Inzwischen wird die internationale Wirtschaft immer wettbewerbsfähiger. Mit der rasanten Entwicklung der Länder des Pazifischen Raums und der Öffnung der Volkswirtschaften so großer Staaten wie China und Russland nach außen hat sich der Weltmarkt dramatisch erweitert, aber auch die Anzahl der Wirtschaftsakteure. Überall geht es den Regierungen in erster Linie darum, die Wettbewerbsfähigkeit ihrer Volkswirtschaften zu erhalten. Dementsprechend kontrollieren private wirtschaftliche Entscheidungen jetzt weitgehend die politischen Entscheidungen der Regierungen, und Diplomaten müssen mehr Zeit und Energie als je zuvor für die Schaffung eines günstigen Umfelds für Handel und Gewerbe aufwenden.

Last but not least ist ein wichtiger Faktor, der die moderne Diplomatie beeinflusst, die Revolution in der Telekommunikation. Dies ist ein großes Thema, das besondere Aufmerksamkeit verdient. Von besonderer Bedeutung für die diplomatischen Dienste sind zwei technologische Entwicklungen – der Satellitenrundfunk und die digitalen Netze einschließlich des Internets. Ich werde auf das technologische Problem nicht näher eingehen, da wir heute Nachmittag eine Sondersitzung zu diesem Thema haben werden. Ich möchte Ihnen nur einige Beispiele für den Einsatz moderner Technologie bei den Vereinten Nationen nennen.
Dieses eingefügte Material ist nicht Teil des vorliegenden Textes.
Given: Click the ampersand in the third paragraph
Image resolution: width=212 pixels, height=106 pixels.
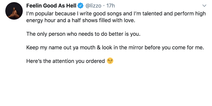Looking at the screenshot, I should pyautogui.click(x=99, y=47).
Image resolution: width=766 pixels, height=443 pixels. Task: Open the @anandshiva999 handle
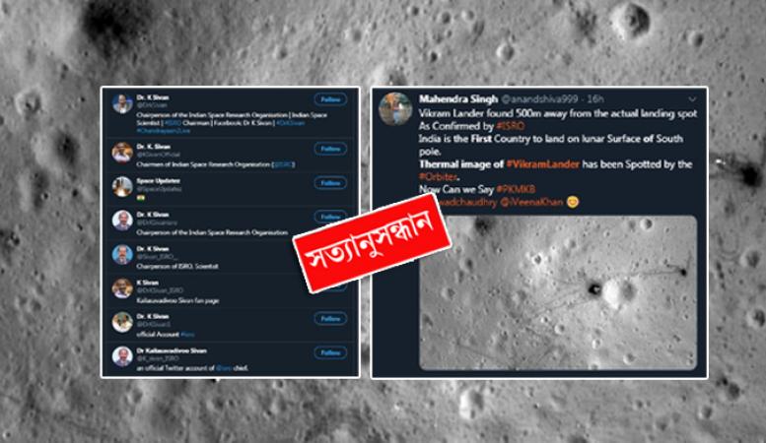[x=540, y=99]
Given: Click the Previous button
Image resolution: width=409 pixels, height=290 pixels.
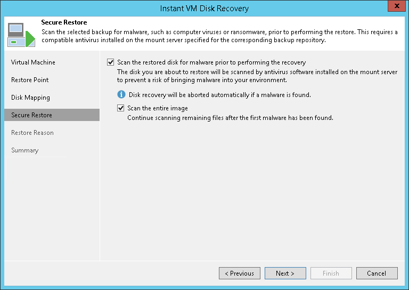Looking at the screenshot, I should 240,273.
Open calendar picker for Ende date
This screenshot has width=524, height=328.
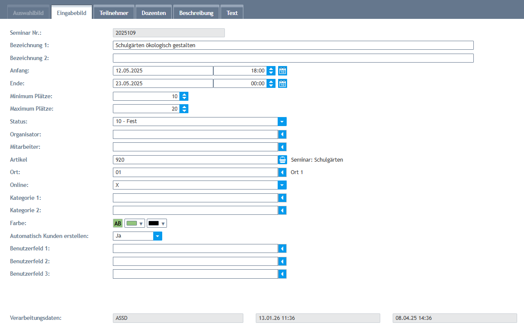pyautogui.click(x=282, y=84)
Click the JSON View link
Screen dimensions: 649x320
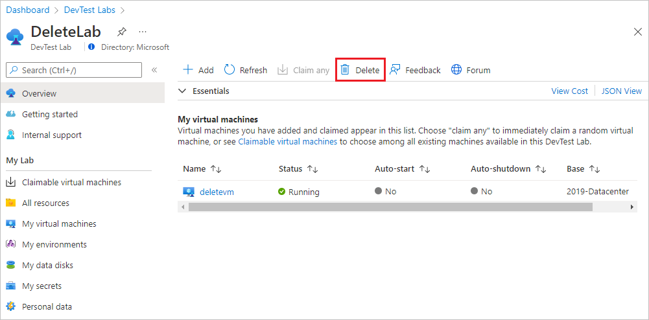click(x=621, y=91)
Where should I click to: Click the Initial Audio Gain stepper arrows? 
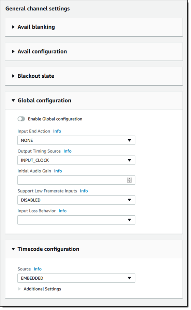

Eine der Aufgaben der bei der UNOG akkreditierten diplomatischen Vertretungen besteht darin, UN-Dokumente zu sammeln und an ihre Außenministerien oder andere Regierungsbehörden in ihren Hauptstädten zu senden. Vor einigen Jahren hat UNOG ein elektronisches System zur Verteilung von Dokumenten eingeführt. Es ist nicht mehr notwendig, dass die Mitarbeiter der Missionen Dokumente im Palais des Nations abholen – sie können sie über eine Computerverbindung erhalten, ohne ihre Büros zu verlassen. Jetzt sind wir dabei, eine weitere Innovation einzuführen. Bald wird die Dokumentendatenbank mit dem Internet verbunden sein. Dementsprechend können die Außenministerien die benötigten Dokumente unter direkter Umgehung der Missionen abrufen. Tatsächlich haben einige Außenministerien diesen neuen Dienst bereits abonniert, und wir haben begonnen, Anfragen nach bestimmten Dokumenten zu erhalten. Dies könnte insbesondere bedeuten, dass die Missionen eine ihrer Funktionen verlieren.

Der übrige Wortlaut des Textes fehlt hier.